§ **About this exercise**
In the data below, find each line that contains the word "will" and copy it.

§ **Records provided**
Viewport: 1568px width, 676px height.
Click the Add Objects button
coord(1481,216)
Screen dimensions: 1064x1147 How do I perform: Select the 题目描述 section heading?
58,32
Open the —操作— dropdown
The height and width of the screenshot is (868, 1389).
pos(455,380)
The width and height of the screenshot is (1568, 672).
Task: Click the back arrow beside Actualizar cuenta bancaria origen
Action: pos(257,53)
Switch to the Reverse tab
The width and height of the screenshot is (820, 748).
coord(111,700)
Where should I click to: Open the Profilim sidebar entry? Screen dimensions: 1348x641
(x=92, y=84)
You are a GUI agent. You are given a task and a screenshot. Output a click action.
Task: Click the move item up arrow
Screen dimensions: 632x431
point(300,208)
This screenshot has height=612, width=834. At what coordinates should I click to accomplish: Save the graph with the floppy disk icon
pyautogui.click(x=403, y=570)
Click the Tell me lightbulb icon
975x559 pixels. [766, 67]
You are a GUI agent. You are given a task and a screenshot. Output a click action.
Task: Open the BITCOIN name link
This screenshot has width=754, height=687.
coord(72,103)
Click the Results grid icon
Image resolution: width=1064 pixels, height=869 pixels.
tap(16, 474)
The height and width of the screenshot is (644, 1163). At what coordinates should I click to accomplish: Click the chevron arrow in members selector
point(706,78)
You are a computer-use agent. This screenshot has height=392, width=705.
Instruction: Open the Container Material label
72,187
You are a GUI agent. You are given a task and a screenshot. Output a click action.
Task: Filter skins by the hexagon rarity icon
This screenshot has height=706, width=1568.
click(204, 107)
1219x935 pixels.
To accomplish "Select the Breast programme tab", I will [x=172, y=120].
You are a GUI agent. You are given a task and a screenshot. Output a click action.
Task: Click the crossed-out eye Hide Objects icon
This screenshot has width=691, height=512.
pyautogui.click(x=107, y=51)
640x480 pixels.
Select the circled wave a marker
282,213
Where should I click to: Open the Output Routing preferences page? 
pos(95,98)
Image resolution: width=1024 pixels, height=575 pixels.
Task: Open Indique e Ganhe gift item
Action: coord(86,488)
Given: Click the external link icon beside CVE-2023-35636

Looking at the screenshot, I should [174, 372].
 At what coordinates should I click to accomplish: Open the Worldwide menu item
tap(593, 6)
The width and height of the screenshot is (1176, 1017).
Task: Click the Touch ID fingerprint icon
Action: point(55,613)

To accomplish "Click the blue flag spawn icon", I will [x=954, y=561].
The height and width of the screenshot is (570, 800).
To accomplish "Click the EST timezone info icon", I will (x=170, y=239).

§ **Solution**
To accomplish "Select the Breast programme tab", I will [x=172, y=120].
To accomplish "Click the blue flag spawn icon", I will [x=954, y=561].
To accomplish "Click the EST timezone info icon", I will (x=170, y=239).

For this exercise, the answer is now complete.